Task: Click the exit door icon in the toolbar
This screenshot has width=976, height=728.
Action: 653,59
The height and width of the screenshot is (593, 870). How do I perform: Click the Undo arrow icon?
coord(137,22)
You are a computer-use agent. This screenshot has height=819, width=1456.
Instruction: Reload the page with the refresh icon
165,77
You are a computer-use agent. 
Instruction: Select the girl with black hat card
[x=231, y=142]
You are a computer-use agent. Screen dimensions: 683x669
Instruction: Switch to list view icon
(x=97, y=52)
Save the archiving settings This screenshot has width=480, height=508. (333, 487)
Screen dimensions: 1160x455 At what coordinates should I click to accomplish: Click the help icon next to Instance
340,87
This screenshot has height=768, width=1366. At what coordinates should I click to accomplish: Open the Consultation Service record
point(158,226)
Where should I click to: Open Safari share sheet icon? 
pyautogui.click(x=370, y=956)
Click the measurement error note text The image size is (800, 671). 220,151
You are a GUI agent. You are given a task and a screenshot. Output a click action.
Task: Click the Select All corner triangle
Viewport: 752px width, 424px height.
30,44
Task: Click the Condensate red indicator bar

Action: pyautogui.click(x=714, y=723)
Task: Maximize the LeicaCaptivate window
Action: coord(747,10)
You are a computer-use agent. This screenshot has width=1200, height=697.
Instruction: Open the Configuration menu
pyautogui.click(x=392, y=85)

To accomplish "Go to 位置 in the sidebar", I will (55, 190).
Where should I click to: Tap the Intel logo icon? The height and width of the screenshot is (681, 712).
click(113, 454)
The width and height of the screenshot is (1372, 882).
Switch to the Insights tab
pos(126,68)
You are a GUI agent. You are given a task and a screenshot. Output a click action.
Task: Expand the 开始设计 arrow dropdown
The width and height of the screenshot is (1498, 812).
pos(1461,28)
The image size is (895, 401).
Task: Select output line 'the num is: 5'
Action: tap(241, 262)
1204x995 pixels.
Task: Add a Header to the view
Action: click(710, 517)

The exercise = Reproduce every item above verbatim, keeping each line unchanged and in its original order.

Answer in full =
Task: Click the exit door icon in the toolbar
This screenshot has width=976, height=728.
Action: 653,59
The height and width of the screenshot is (593, 870). How do I perform: Click the Undo arrow icon?
coord(137,22)
You are a computer-use agent. This screenshot has height=819, width=1456.
Instruction: Reload the page with the refresh icon
165,77
You are a computer-use agent. 
Instruction: Select the girl with black hat card
[x=231, y=142]
You are a computer-use agent. Screen dimensions: 683x669
Instruction: Switch to list view icon
(x=97, y=52)
Save the archiving settings This screenshot has width=480, height=508. (333, 487)
Screen dimensions: 1160x455 At what coordinates should I click to accomplish: Click the help icon next to Instance
340,87
This screenshot has height=768, width=1366. At what coordinates should I click to accomplish: Open the Consultation Service record
point(158,226)
Where should I click to: Open Safari share sheet icon? 
pyautogui.click(x=370, y=956)
Click the measurement error note text The image size is (800, 671). 220,151
You are a GUI agent. You are given a task and a screenshot. Output a click action.
Task: Click the Select All corner triangle
Viewport: 752px width, 424px height.
30,44
Task: Click the Condensate red indicator bar

Action: pyautogui.click(x=714, y=723)
Task: Maximize the LeicaCaptivate window
Action: coord(747,10)
You are a computer-use agent. This screenshot has width=1200, height=697.
Instruction: Open the Configuration menu
pyautogui.click(x=392, y=85)

To accomplish "Go to 位置 in the sidebar", I will (55, 190).
Where should I click to: Tap the Intel logo icon? The height and width of the screenshot is (681, 712).
click(113, 454)
The width and height of the screenshot is (1372, 882).
Switch to the Insights tab
pos(126,68)
You are a GUI agent. You are given a task and a screenshot. Output a click action.
Task: Expand the 开始设计 arrow dropdown
The width and height of the screenshot is (1498, 812).
pos(1461,28)
The image size is (895, 401).
Task: Select output line 'the num is: 5'
Action: tap(241, 262)
1204x995 pixels.
Task: Add a Header to the view
Action: click(710, 517)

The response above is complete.